HOW TO FIND YOUR WAY IN A WORLD WITH WAY TOO DANG MUCH INFORMATION

I have been concerned with my weight and general physical condition a few times over my 55 years. Probably not the first two or three years – I thought I looked great in a diaper! But there’s been too many times I’ve felt much angst when I look in the mirror and see a big round belly poking out. It’s not like I am devastated by it. Then I would do something about it. It’s just an ongoing, low-level annoyance.

When it starts bugging me too much, I turn my attention out into the world to find what the experts propose as a solution, as if there is a single real answer and if only I could just find that answer, then all would be well. That’s magical thinking. There isn’t a single solution. There’s a bazillion solutions, many of them contradictory, each with their own very official and trustworthy sounding scientific evidence to back them up. How is a girl to find her way?

One eating plan says to most definitely go vegetarian, and lists rather horrendous effects of eating meat. Makes sense. Then there’s the ancestral diet. Eat meat. You need your protein. Vegetables are good too. Then there is the low-carb camp. Whatever you do, do not eat carbohydrates of any kind. Bad. Evil. If you read enough of the prevailing literature, you will soon have the realization that you cannot eat anything. Don’t even drink the water. No matter what type of food, there is a highly-respected, double-blind, sound, scientific study that proves it is poison.

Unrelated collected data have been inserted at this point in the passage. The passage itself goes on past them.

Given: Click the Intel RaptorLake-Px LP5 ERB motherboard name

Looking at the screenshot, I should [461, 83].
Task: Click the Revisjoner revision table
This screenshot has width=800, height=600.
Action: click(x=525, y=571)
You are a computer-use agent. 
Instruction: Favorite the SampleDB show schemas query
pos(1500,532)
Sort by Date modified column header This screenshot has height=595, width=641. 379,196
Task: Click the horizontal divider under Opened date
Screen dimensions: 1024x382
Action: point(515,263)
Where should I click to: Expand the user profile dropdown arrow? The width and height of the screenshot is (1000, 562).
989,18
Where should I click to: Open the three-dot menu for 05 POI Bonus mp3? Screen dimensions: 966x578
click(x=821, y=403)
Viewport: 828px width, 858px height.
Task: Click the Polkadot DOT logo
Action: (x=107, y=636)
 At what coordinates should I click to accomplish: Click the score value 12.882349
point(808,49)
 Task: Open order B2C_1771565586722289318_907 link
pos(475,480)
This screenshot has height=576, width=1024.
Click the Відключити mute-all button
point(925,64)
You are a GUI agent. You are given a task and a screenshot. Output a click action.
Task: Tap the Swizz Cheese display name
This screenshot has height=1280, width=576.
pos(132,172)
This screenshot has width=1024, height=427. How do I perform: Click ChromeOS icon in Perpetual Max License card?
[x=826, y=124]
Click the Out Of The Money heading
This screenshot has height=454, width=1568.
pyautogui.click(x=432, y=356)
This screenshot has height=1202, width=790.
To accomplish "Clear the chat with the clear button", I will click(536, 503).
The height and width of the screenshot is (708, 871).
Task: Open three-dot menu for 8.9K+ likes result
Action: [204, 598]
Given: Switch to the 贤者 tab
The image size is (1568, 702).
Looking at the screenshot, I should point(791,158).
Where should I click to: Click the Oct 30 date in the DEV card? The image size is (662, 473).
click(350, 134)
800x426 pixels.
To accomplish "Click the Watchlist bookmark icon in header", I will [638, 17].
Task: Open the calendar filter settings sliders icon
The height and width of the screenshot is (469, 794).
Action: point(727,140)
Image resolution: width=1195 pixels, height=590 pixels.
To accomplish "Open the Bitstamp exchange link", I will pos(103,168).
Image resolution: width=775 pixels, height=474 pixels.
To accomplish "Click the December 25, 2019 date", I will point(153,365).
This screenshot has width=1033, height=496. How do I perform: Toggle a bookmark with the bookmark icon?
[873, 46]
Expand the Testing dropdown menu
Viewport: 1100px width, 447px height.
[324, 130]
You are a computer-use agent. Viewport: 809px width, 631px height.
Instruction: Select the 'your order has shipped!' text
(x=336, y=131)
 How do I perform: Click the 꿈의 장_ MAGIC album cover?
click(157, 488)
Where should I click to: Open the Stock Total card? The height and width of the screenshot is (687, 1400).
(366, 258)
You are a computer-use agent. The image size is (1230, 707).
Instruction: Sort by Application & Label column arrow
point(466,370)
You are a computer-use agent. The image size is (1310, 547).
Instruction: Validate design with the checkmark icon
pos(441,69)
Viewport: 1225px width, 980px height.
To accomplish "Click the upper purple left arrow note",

My exhaustive search led me to conclude that there are really only two choices: eat evil food or starve to death. It seems there is no way to win. I read so much expert advice that I literally couldn’t eat anything without fretting that I was eating something damaging. I didn’t know which way to turn. I was without direction and feeling rudderless.

Then one day, I realized I was just hungry and, quite frankly, fed up with worrying about getting it right. I just wanted to eat because I was hungry. I decided the diet that I needed to go on was an information diet.

I have landed on the conclusion that it does not pay to run around in circles, listening to this expert and that, because it does nothing more than create massive confusion in my head. Don’t get me wrong. I am not saying it is bad to learn from experts. Heck, no.

What I am saying is that without your own internal guidance as the grounding element, it is impossible to effectively (and sanely) navigate the world of endless information in which we live. You have to be able to sense from within what path is right for you, and then trust and relax into that path. It is great to learn from the abundance of resources in the world – just don’t disregard your own wisdom in the process.

I realize that what is true for me is that worrying that the particular food I am eating is bad for me is what is bad for me, not necessarily the food itself.

It’s sort of paradoxical that the very reason that I went out into the world searching for information is because I felt unsure of what eating plan to adopt. But the more I went “out there” searching for guidance, the more confused I got. But when I go “in here”, searching inside myself to find my way, and then, if inspired to, I might read some information or research to help flesh out the details.

Flesh out, now that was an interesting phrase to use right then, huh?

Furthermore, the same is true whether you’re navigating nutrition and fitness, relationships, career, or any other area of life. The greatest and most valuable research you can do is to learn how to sense within yourself what is right for you.